### [DOCUMENT SECTION]
Q&A with The Parlotones’ Kahn Morbee

South Africa rockers The Parlotones

Q&A with The Parlotones’ Kahn Morbee

In their native Johannesburg, South Africa, The Parlotones are bona fide rockstars, headlining arena-sized venues with their anthemic rock. May 2012’s studio album Journey Through the Shadows is yet another soaring and epic effort by this decade-old quartet, and one that the Parlotones hope catches on stateside. 

“America dictates trends around the world,” explains singer Kahn Morbee says. “If you’re big there, the rest of the world listens. It has a ripple effect.”

As such, the band traversed the United States three times in 2011 and is currently well into a 27-city U.S. headlining tour.

And slowly but surely, the buzz is growing with massive radio support of single “Honey,” and a summer European tour invite from U.K. heavy hitters Snow Patrol.

Fender News recently caught up with lead singer Kahn Morbee to discuss the new 12-track studio album, recorded in Johannesburg and Cape Town in late 2011.

Morbee rocks the crowd.

FN: We know you guys are looking to find some mainstream success in the United States, and so could you describe your band for those who don’t know what you are all about?

KM: I would probably say that it’s anthem rock music with pop sensibilities. As much as there are certainly elements of pop, we still def consider ourselves as a guitar-driven band. It’s melodic but we are aware of the pop element. Not as in Beyonce, but as far as being accessible music.

FN: Can you share the theme behind Journey Through the Shadows?

KM: It is kind of analogy/metaphor for life. We are not born with some sort of compass and rulebook that tells us “follow these steps and everything will be rosy and dandy.” We know that you can maybe see a little bit in front of you and you can plan but there are no definites. You are going to experience highs and lows, and you don’t really know what is around the next corner. It’s also a metaphor for civilization. Countries and civilizations evolve, and not really with some map or rulebook. It happens organically along the way. Huge mistakes are made but also huge achievements, and that’s because there’s really no rulebook. I’m sure religious people would beg to differ that there is one but even if you subscribe to that, there are no guarantees or definites.

FN: You guys tour pretty heavily. Did you take a break to work on it or did you write the album while out on the road?

KM: Songs have been written everywhere – on a tour bus or on a tour van or backstage. We are constantly writing.

FN: Can you share the meaning behind single “Save Your Best Bits?”

KM: Through all of our songs and albums, we certainly do touch on the more melancholic side of the human experience, but there is always an element of hope. I think what we are trying to say really is that the experience of life, despite its hardships, is actually a wonderful experience.  That it is so unpredictable is really what makes it wonderful. So “Save Your Best Bits” is about letting go of the baggage that you may have accumulated over the past and sending the message not to be a victim of your past if it was not so rosy or pleasant.

FN: It’s always a bit of an unfair question, but do you have a favorite song from the album?

KM: That’s the funny thing about an album. Sometimes there are songs you like more than possibly the songs you put forward as far as singles. The songs you put forward you might do so because you feel like they will have a wider appeal and that doesn’t necessarily mean they are your own personal favorites. I would say my two personal favorites – and everyone in the band would probably say something different – are “Sweet as a Stolen Kiss” and a song called “Honey.”

Excerpt from a dataset
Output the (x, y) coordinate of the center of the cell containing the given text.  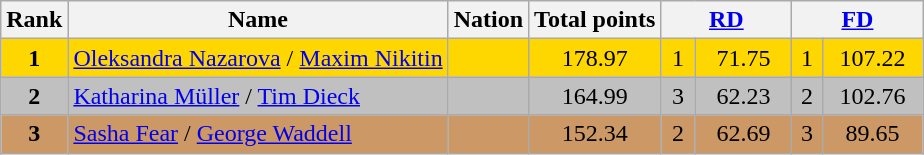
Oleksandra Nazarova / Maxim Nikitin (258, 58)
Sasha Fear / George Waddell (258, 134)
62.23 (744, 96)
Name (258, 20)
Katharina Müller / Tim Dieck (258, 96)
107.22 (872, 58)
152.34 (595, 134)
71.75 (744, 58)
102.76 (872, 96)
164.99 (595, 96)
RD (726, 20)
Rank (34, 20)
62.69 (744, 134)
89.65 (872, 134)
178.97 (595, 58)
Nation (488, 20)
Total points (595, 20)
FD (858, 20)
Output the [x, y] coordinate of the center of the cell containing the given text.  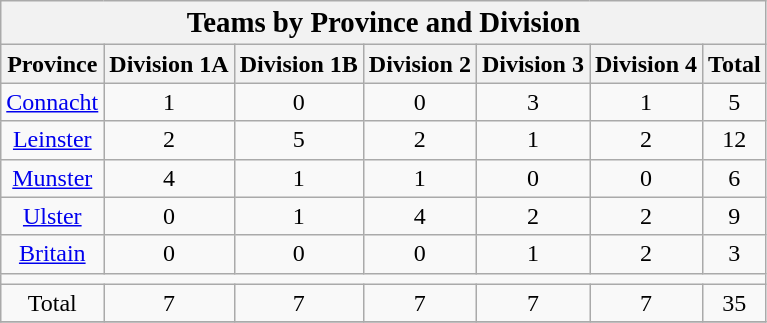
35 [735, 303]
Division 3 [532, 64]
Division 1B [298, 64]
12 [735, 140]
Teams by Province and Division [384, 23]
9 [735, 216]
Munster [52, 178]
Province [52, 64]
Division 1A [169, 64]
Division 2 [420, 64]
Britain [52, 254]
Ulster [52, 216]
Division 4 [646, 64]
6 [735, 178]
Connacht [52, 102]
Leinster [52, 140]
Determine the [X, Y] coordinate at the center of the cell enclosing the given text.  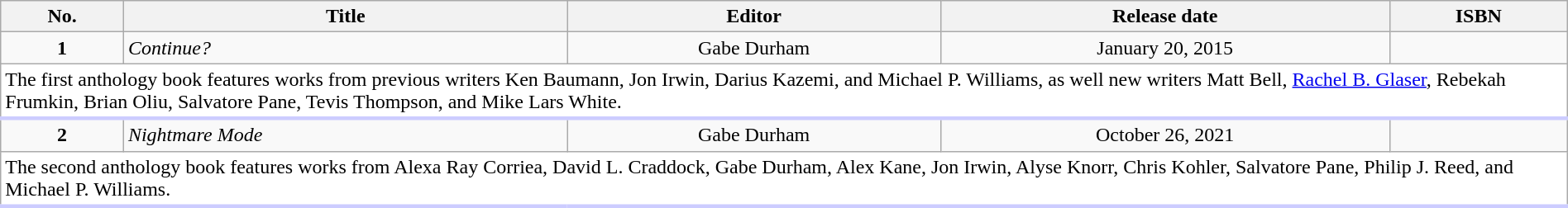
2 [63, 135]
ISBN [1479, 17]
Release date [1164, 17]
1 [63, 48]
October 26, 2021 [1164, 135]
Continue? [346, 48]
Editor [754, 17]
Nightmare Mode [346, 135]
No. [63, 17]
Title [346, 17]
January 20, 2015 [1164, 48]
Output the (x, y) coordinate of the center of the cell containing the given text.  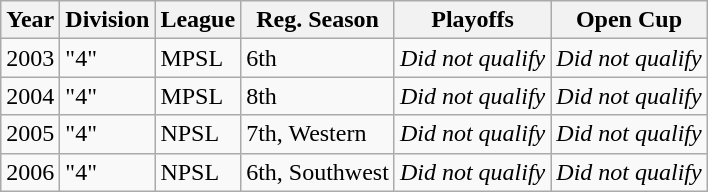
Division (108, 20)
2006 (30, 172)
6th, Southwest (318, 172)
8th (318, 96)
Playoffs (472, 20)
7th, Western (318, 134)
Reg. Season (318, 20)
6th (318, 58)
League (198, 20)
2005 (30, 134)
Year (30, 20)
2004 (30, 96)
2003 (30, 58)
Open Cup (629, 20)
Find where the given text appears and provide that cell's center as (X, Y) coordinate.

### [TASKS FOR THIS EXERCISE]
[A] Copy the Kahn Morbee interview from "KM: Through all" up to and including "rosy or pleasant.".
[B] Answer these questions using the Kahn Morbee interview:
(i) How many times did the band travel across the United States in 2011?
(ii) In which two cities was the new studio album recorded?
(iii) Which two songs does Morbee name as his personal favorites from the album?
[C] Write the next part of the Kahn Morbee interview, picking up right after its final sentence.

### [ANSWERS TO THE EXERCISES]
[A]
KM: Through all of our songs and albums, we certainly do touch on the more melancholic side of the human experience, but there is always an element of hope. I think what we are trying to say really is that the experience of life, despite its hardships, is actually a wonderful experience.  That it is so unpredictable is really what makes it wonderful. So “Save Your Best Bits” is about letting go of the baggage that you may have accumulated over the past and sending the message not to be a victim of your past if it was not so rosy or pleasant.

[B]
(i) Three times.
(ii) Johannesburg and Cape Town.
(iii) "Sweet as a Stolen Kiss" and "Honey."

[C]
FN: And why?

Journey Through the Shadows

KM: “Sweet as a Stolen Kiss” starts very chilled. It’s just a voice and a guitar and a lot of falsetto and then it goes probably into the heaviest song we’ve ever written – real hard rock, drop tuning – which is very unlike us.  I think that’s what I like about it. Really the path we went down with this album was to pay homage to all the music that has inspired us, whether it be very mellow to quite aggressive. I think that song is quite interesting because it starts off in this very sweet space and then gets very heavy and then drops down into that same place, so it’s quite cool.

“Honey” is just a quirky song, lots of brass, Lou Reed do-do-doot type thing. It’s cool. As far as lyrics, I’ve always liked author Oscar Wilde and in particular the way he describes nature. It’s very poetic so when writing the song I sort of said to myself, “If Oscar Wilde had to describe this situation, how would he do it?” So for me, “Honey” has some of my favorite lyrics.

FN: You mentioned wanting to pay homage to all of the music that has inspired you all as a band. Who are some of your shared influences?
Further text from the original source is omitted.